Techniques and tricks to master basic and advanced OO Perl for programmers who already have basic to intermediate skills in procedural Perl.
The most notable thing about Object Oriented Perl is Conway's excellent perspective on object-oriented concepts and how they are implemented in Perl. This book does a remarkable job of cutting through traditional jargon and illustrating how basic object-oriented design techniques are handled in Perl. (A useful appendix attests to the author's wide-ranging knowledge, with a comparison of Smalltalk, Eiffel, C++, and Java with Perl, including a summary of object-oriented syntax for each.) This book also features a truly excellent review of basic Perl syntax.
Throughout this text, the author shows you the basics of solid object design (illustrated using classes that model music CDs). Basic concepts like inheritance and polymorphism get thorough and clear coverage. The book also points out common mistakes and provides many tips for navigating the powerful and flexible (yet sometimes tricky) nuances of using Perl objects. For instance, Conway shows how to achieve true data encapsulation in Perl (which generally allows calls across modules) as well as its natural support for generic programming techniques.
He also pays special attention to popular object modules available from CPAN (like Class::MethodmakerK, which simplifies declaring classes) and discusses performance issues and the tradeoff between programming convenience and speed often faced by today's Perl developer. Advanced chapters cover a number of techniques for adding persistence and invoking methods using multiple dispatching.
Filled with syntactic tips and tricks, Object Oriented Perl is a sure bet for any programmer who wants to learn how to use Perl objects effectively. --Richard Dragan
Topics covered: Perl language review, CPAN, Perl objects, 'blessing' and inheritance, polymorphism, Class::Struct and Class::Methodmaker modules, Perl ties and closures, operator overloading, encapsulation, multiple dispatch, Class::Multimethods, coarse-grained and fine-grained object persistence techniques, performance issues.

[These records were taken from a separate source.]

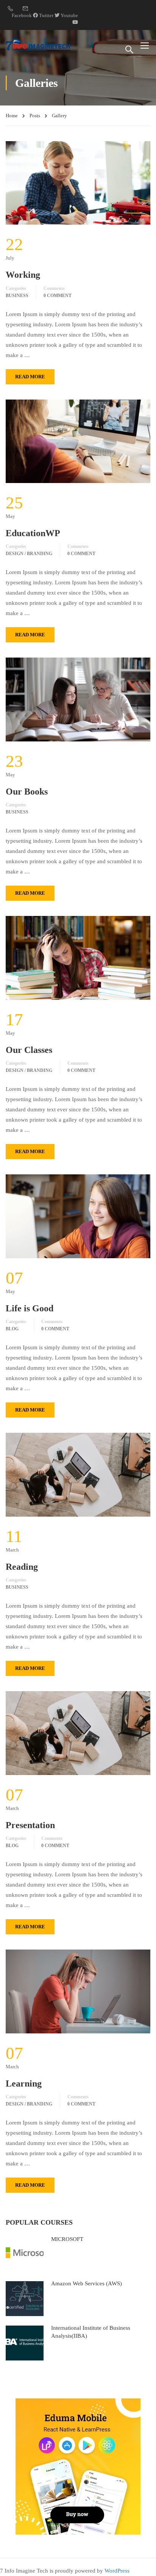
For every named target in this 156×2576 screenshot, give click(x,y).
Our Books (27, 791)
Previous (11, 183)
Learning (24, 2083)
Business (17, 295)
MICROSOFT (67, 2239)
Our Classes (29, 1050)
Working (23, 275)
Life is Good (29, 1308)
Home (12, 115)
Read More (30, 376)
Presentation (30, 1825)
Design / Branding (29, 553)
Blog (12, 1328)
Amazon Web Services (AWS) (86, 2283)
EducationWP (33, 533)
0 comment (58, 295)
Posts (35, 115)
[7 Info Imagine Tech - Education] (38, 45)
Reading (22, 1567)
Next (144, 183)
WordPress (117, 2571)
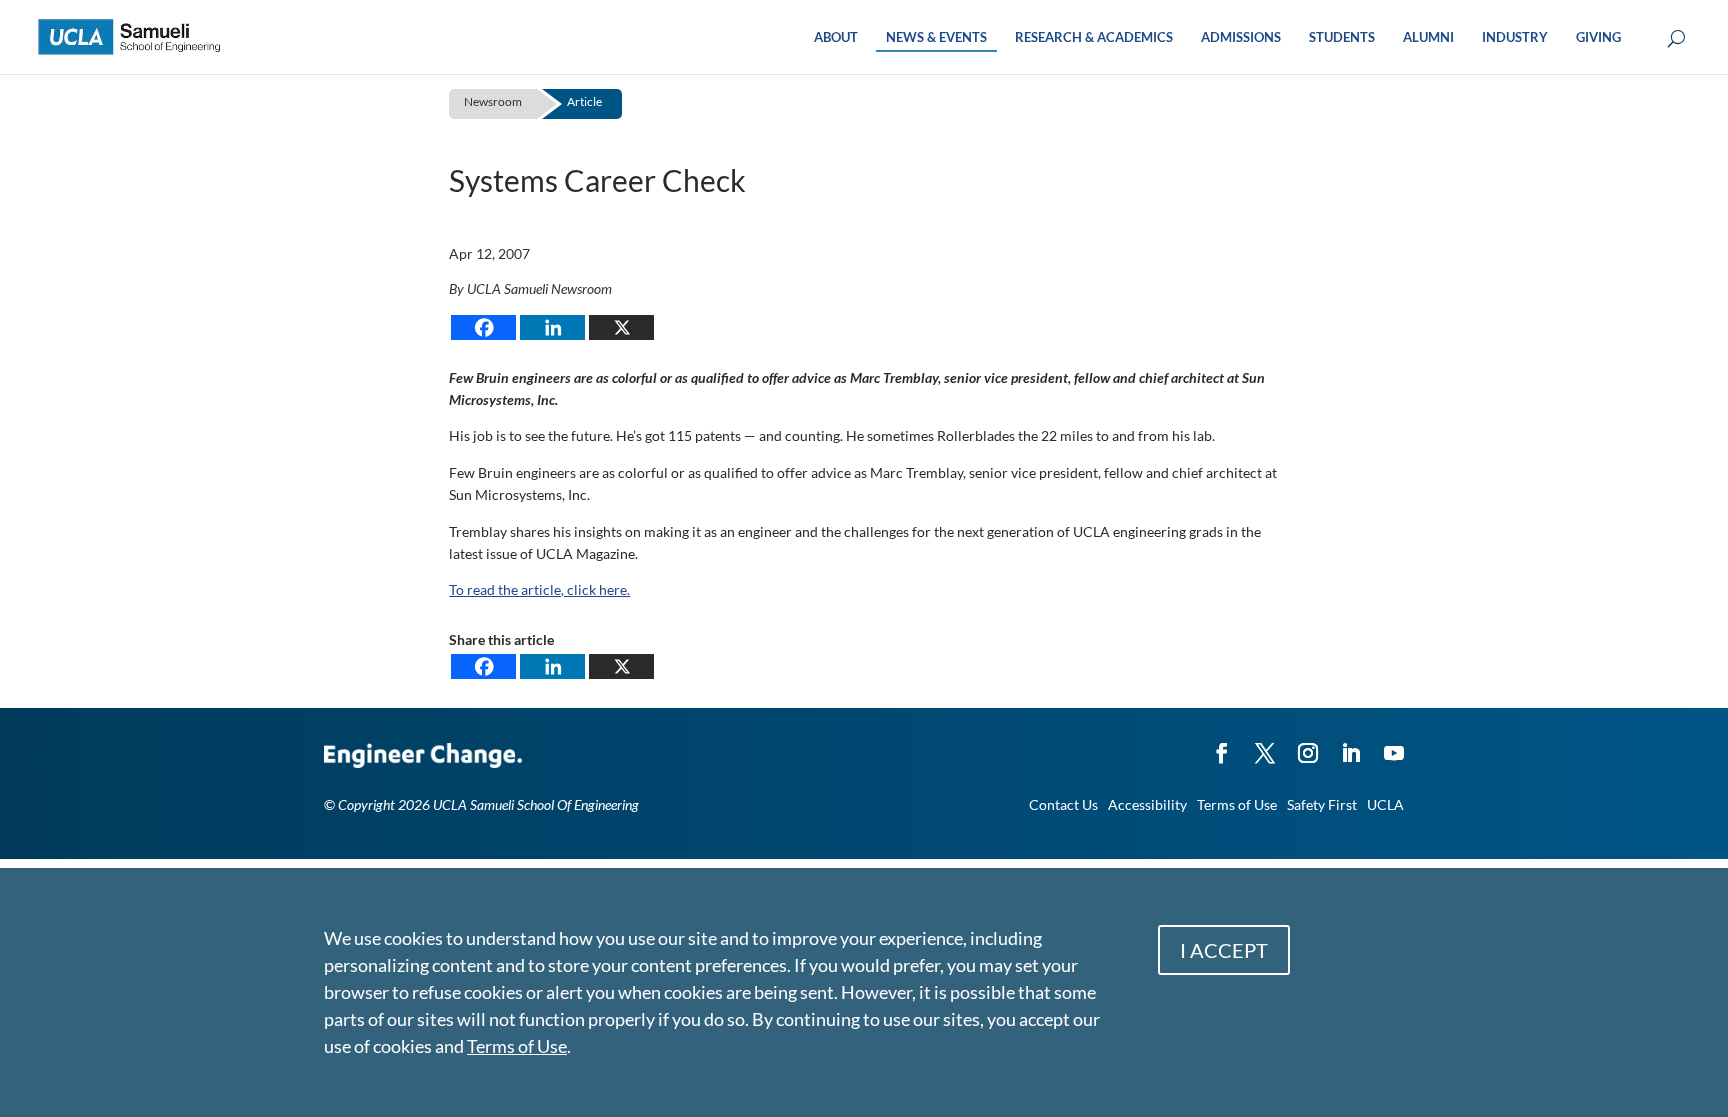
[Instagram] (1308, 744)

The author has a very methodical way of introducing concepts and overall has done a very good job. What seems like easy flow as far as the reader is concerned was probably a lot of hard work on his part.
The wry humor in the book alone is worth the money.
I am still unable to take the plethora of my perl scripts and modularize them but that is not the author's fault.
Compare this book with " Learning Perl Objects, References & Modules By Randal L. Schwartz". This does a much better exposition.
For those like me who are forced to write Perl against their will, this book is a must-have. In contrast to some other Perl books out there, this one doesn't get into cutesy terminology like calling things 'spaceship operator' or similar uses of sloppy informal language.
I don't recall what caused me to buy this book; perhaps it was the only Perl OO book. I am so glad I did, because the amount of info that the author has put into this book is amazing. Not just that, it's the *choices* he made, of what to explain. He's picked all the pieces that the other books glossed over, and examined the missing pieces, so that I now understand the"why" behind many oddities, and I now can push myself much farther forward.
Sort of like, the other books pose the questions, this book answers them.
If you only buy 2 Perl books, make this one of them. Ignore the fact that the title says OO. Yes, it does a great job of explaining how the OO features mechanically work, but the reason to buy this book is all the extra backgrounder info that's in this, it's worth twice what they're asking for. The data often has nothing to do with the OO features, he's probably remembering all the details that HE had to go run down, and he's giving us all these data pearls (pun intended) for free, along with the payment for the OO data.
Don't buy this book to learn object-oriented programming, but if you want to learn how Perl manages to add OO features, and accidentally learn how Perl adds in a great many other features, then you're in the right place.